A lot of web sites, even well known ones (newspapers, telcos, ...) adopts
WordPress as their CMS. WordPress is a great platform, however it
can happen that password leaking or guessing might lead to unauthorized
access to the platform. A potential attacker can be therefore able to
change articles, part of the web site and/or make the website unavailable,
with image and economic damages for a company or for a blogger.
This is even more true if your website is not SSL protected.
SecurePass is a SaaS service offering an easy and affordable solution
for One Time Passwords (OTP) and strong authentication in general. They
offer 5 users for free included with their standard (=basic) account, which
is more than enough for standard blogs and web sites. Companies can purchase
additional users, if needed.
More information on the section "Setup and configure SecurePass" in Other Notes.
To open a SecurePass account go to
http://www.secure-pass.net/open
- Create a 'wp-securepass' directory in '/wp-content/plugins/'
- Copy 'securepass.php' and 'radius.class.php' in '/wp-content/plugins/wp-securepass/'
- Open the file 'securepass.php' and change the variable $radius_secret with your own secret as set in SecurePass admin
- Create a local user that matches a user in SecurePass. Note: The admin user will be no longer checked locally.

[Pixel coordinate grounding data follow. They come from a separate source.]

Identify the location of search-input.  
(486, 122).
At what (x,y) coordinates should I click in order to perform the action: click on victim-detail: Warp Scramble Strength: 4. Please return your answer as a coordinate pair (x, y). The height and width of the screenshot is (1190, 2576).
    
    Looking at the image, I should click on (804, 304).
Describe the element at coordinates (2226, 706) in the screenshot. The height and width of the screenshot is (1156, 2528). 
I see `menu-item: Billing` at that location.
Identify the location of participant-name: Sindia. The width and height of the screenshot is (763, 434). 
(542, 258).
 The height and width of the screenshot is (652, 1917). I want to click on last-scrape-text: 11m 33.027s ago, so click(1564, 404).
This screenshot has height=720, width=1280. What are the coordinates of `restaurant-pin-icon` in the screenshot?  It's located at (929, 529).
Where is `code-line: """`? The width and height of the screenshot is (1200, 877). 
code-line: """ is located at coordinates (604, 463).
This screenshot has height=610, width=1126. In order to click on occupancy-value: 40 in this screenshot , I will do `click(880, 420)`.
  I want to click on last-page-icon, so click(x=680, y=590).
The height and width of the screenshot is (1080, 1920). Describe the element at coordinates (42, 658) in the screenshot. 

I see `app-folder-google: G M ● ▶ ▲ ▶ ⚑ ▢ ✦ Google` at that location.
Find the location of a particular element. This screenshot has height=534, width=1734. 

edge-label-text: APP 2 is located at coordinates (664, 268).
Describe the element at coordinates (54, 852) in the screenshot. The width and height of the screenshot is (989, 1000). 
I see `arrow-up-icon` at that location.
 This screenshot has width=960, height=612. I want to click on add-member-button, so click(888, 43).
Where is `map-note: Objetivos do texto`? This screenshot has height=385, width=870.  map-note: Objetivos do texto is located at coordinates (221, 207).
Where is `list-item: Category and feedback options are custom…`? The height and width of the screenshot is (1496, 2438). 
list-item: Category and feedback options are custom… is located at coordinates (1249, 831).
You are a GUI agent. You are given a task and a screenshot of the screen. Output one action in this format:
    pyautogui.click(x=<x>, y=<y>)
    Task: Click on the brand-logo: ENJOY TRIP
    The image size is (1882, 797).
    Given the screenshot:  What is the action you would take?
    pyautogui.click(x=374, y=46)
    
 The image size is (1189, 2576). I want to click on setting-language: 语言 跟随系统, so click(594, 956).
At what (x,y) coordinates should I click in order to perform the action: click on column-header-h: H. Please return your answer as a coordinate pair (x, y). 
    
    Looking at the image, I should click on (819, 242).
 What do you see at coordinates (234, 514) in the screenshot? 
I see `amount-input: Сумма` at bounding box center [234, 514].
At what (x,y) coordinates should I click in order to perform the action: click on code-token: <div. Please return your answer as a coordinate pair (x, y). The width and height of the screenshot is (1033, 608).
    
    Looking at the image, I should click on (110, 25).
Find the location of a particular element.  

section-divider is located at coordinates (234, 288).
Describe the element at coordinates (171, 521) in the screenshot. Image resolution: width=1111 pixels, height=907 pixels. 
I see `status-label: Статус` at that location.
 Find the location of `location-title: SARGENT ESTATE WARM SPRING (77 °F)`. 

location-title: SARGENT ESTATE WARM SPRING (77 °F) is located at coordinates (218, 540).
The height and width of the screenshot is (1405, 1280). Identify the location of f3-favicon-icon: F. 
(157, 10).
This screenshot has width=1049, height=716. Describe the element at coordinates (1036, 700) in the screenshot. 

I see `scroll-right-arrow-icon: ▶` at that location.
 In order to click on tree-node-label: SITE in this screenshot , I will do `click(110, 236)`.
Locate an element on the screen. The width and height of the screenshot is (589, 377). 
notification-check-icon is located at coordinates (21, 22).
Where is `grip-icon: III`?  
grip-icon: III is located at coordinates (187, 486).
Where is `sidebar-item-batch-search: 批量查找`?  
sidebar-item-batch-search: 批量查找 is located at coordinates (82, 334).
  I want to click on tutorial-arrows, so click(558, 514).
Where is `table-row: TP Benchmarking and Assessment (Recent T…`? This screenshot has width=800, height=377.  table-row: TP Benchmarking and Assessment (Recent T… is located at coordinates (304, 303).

- Activate the plugin through the 'Plugins' menu in WordPress
More information
Edit the securepass.php file and change $radius_secret variable to reflect
the secret password as specified in the "Device" specified in the SecurePass
administration panel. The variable $radius_host contains the primary
RADIUS server of SecurePass, located in Switzerland (Lugano).
A secondary RADIUS is available in Italy (Milan), if you prefer this
location change $radius_host to '
radius2.secure-pass.net'.
WARNING!!! Before activating this plugin, create an user in wordpress that
matches a username in SecurePass and grant full administrative powers.
This because the admin user will be no longer checked locally. In case you
won't be able to login anymore, a workaround is moving the securepass plugin
directory to another directory name, ex: "mv securepass securepass.old".